Inside This Issue - News
Top two drug chains push private label
March 14th, 2011
NEW YORK – The nation's two largest drug store chains — Walgreen Co. and CVS Caremark Corp. — are ramping up their efforts to drive private label sales.
Walgreens has launched its first national ad campaign for its store brand H&BAs, while CVS/pharmacy has debuted nearly 100 household essentials under the Just the Basics private brand.
Walgreens’ campaign, encompassing traditional and digital advertising, focuses on the affordability and quality of its store brand items. It includes a television commercial, print ads and an advice video from a Walgreens pharmacist on ParentsAsk.com.

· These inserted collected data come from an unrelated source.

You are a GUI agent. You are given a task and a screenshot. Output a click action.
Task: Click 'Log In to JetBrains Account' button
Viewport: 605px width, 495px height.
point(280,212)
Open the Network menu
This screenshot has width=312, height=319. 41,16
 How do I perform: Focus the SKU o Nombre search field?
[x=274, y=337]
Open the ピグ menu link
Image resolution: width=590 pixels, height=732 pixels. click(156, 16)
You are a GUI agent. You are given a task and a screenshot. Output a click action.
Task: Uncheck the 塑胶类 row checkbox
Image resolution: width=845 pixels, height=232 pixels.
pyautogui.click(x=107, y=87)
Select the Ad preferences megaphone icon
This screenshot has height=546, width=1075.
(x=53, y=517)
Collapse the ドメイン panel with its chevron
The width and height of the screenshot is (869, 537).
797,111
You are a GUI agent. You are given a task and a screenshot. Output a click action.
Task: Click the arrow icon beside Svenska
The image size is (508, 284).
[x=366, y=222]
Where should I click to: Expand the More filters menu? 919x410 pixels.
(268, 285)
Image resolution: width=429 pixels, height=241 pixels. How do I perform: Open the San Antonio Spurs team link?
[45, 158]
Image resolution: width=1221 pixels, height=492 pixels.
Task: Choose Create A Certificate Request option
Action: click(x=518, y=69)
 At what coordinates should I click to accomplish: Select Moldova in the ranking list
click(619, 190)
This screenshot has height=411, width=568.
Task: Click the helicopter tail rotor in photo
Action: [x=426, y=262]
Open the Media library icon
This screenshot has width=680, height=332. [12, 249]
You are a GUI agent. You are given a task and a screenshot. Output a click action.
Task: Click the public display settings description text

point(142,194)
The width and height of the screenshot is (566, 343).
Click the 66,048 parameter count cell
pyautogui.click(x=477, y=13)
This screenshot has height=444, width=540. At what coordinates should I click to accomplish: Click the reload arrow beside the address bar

“We’re all looking for ways to save money without sacrificing quality, and store brand medications allow us to do just that,” says pharmacist Stacia Woodcock in the video. Private label products “offer a safe and effective alternative to national brand products without the high price tag,” she says.
There are also banner ads on ABC.com and CBS.com comparing the chain’s private label products to national brands.
The retailer also has partnered with BlogHer to reach young and middle-age women — its core shopping group. Banner ads on BlogHer.com sites include excerpts of posts about the products and comments from users.
Lighthearted TV spots for the campaign feature Walgreens pharmacists recommending “bubble gum flavor and patience” for a mother with a young son, “antacid tablets and only one taco” for a man in a restaurant, and “cold tablets and hot soup” for a woman with a cold.
At CVS, Just the Basics comprises practical items from a variety of categories, including household, beauty, baby and personal care.
“We know our customers want the option to save where they can so they can spend where they want,” says vice president of merchandising Grant Pill. “Just the Basics offers smart simplicity with a full line of basic products that customers need to get them through the day with even lower prices and the added convenience of shopping at CVS/pharmacy.”
Items range from paper towels and sandwich bags to cleaners, laundry detergent and light bulbs, and they are priced “at a fraction of the cost of national brand alternatives,” says a company spokeswoman.